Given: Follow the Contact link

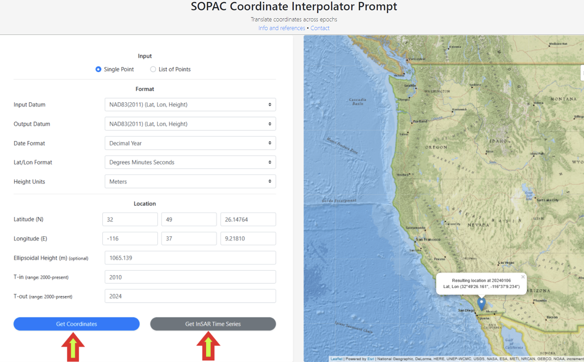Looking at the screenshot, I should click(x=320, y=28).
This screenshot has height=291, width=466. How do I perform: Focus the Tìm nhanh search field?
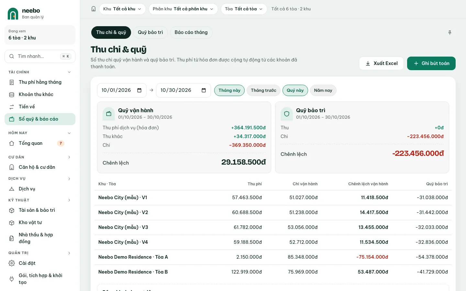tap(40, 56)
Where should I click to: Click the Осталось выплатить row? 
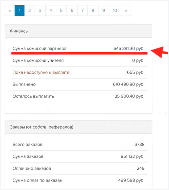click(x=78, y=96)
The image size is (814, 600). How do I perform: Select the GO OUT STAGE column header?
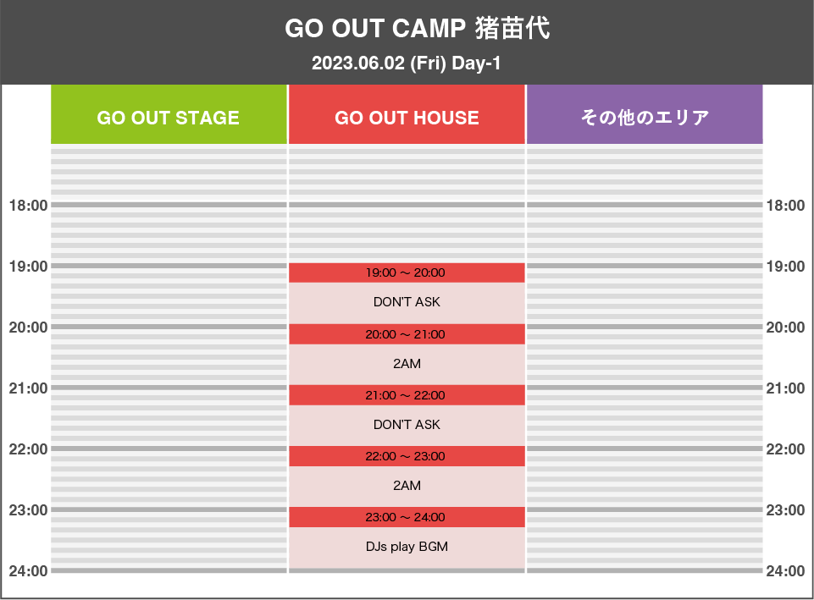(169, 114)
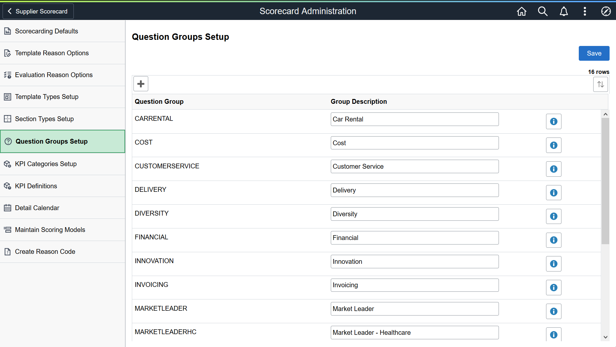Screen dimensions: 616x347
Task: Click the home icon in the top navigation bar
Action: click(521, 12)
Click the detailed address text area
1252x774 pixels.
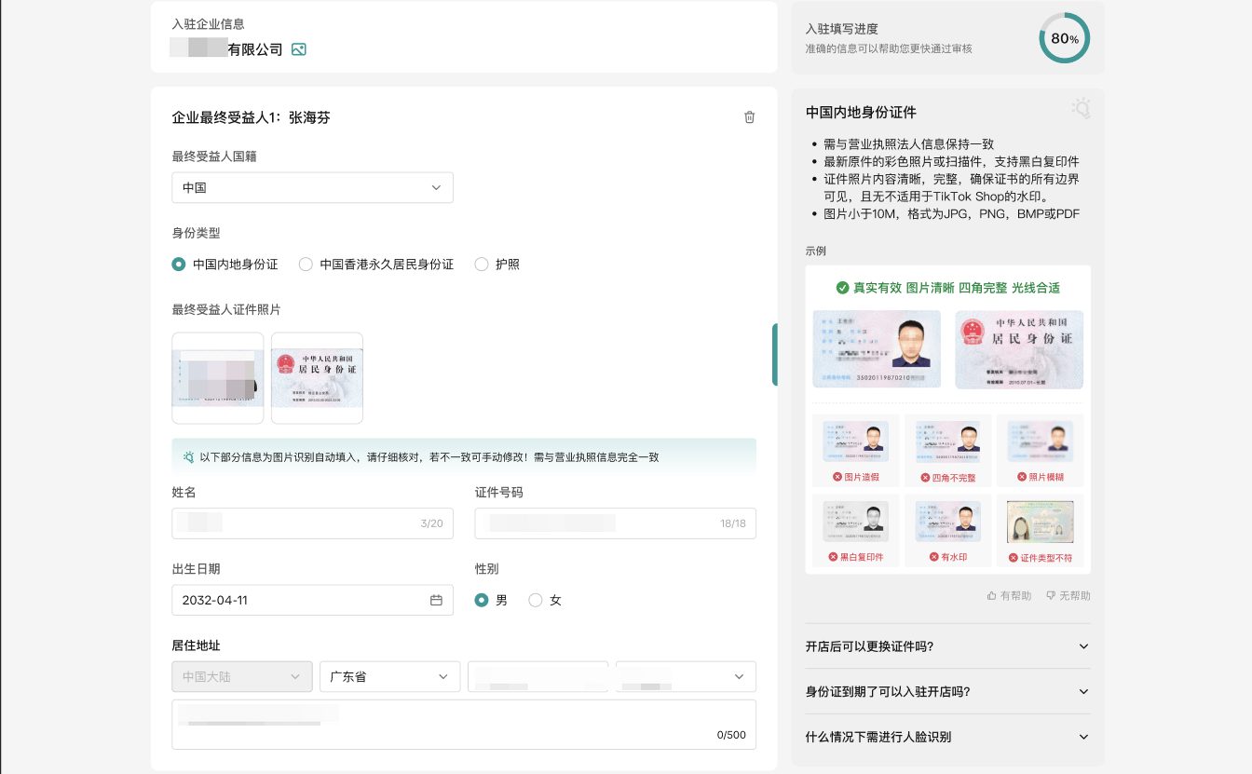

What is needed:
Nothing but the text is wanted: repeat the data above exactly, without its images.

Exercise response:
Given: Follow the Contact link

Looking at the screenshot, I should click(x=320, y=28).
This screenshot has height=291, width=466. How do I perform: Focus the Tìm nhanh search field?
tap(40, 56)
Where should I click to: Click the Осталось выплатить row? 
click(x=78, y=96)
The image size is (814, 600). How do I perform: Select the GO OUT STAGE column header?
(169, 114)
Screen dimensions: 616x347
Task: Click the home icon in the top navigation bar
Action: click(521, 12)
Click the detailed address text area
1252x774 pixels.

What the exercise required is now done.